Una settimana che non finisce lì. Sabato pomeriggio i ragazzi che escono a buttare l’immondizia. Tutti i cassonetti della zona sono stati rimossi. Girano per la città non ne trovano. Quelli che ci sono sono presidiati da uomini armati che domandano soldi per lasciar loro svuotare il camioncino. Decidono di andare in una discarica comunale solo che non è il nostro comune.

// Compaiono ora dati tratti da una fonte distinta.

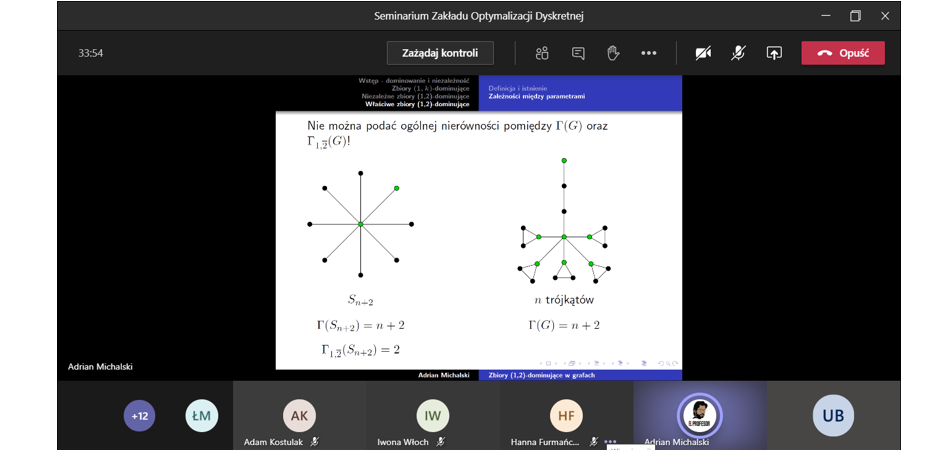Turn on the camera
The width and height of the screenshot is (950, 450).
[704, 53]
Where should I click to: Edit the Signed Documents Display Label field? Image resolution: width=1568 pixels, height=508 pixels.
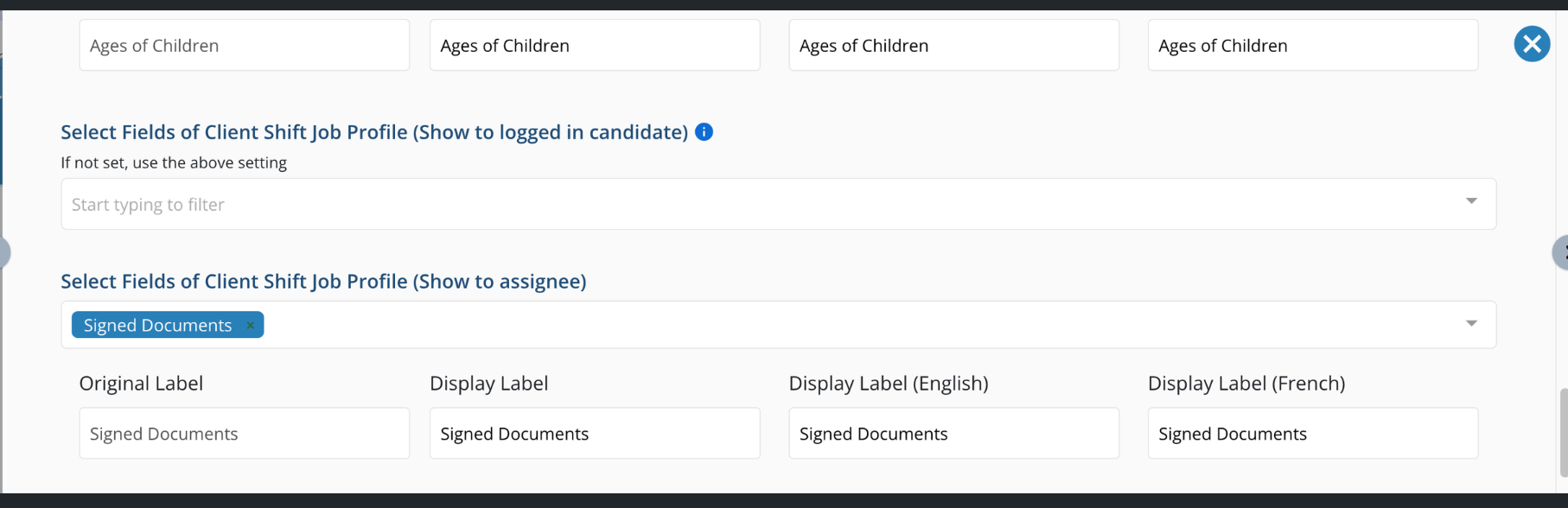pos(595,434)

Ancora una volta la violenza e la stupidità umana esplodono. Vengono aggrediti dalla gente, qualcuno armato usa il calcio delle armi per colpirli. Si chiama il sindaco, la polizia, il magistrato ed in poche ore Emmanuel, Pouchon e Alexandro si ritrovano umiliati e colpiti in carcere. Emmanuel chiama piangendo, dalla sua voce capisco che ha paura: tutti sanno cosa sia un carcere in Haiti. Abbiamo ragazzi che portati via per dei controlli non sono mai più tornati. Mando un avvocato per gestire il rilascio: 10.000 dollari. Gli rido in faccia. L’avvocato abbandona il terreno. Domenica chiedo aiuto a tutti ministri, forze Onu, Nunziatura…. lunedi lo staff si muove. Arrivano da me personale della scuola, della kay, della clinica, vogliono gestire loro. Haiti è per gli haitiani si dice: vogliono gestire da haitiani la cosa. Ne scelgono due, il loro lavoro quotidiano viene diviso tra gli altri. Qualcuno già sta facendo il lavoro dei ragazzi in carcere. Sono commossa e stupita da quello che sto vedendo. Le ore si susseguono. Tutti all’erta, tutti coinvolti, tutti insieme. La contrattazione. Alle tre del pomeriggio mi chiedono 500 dollari per il rilascio dei ragazzi e del mezzo. ne offro 220 ultima parola se no tenete mezzo e ragazzi. Alle 19.30 arrivano: sorridenti scortati dalle moto dei compagni. entrano alla kay saltano giù dal tap tap e corrono in ufficio a ringraziarmi. È la prima volta che qualcuno si muove per loro, capiscono che non gli era dovuto, si sentono voluti bene. Una cosa faticosa è diventata una festa, rapporti che si rinsaldano, umanità che cresce e quei germi di umanità nuova che cominciano a germogliare zitti zitti. Tutti soddisfatti, tutti li ben oltre il loro orario di lavoro come Bentà, al settimo mese di gravidanza che si carica i sacchi di immondizia per svuotare i bidoni della kay visto che i ragazzi che lo fanno di solito sono in prigione… ed era anche il suo giorno di riposo…. ma è venuta alle sette del mattino perché la Kay da oggi è anche sua.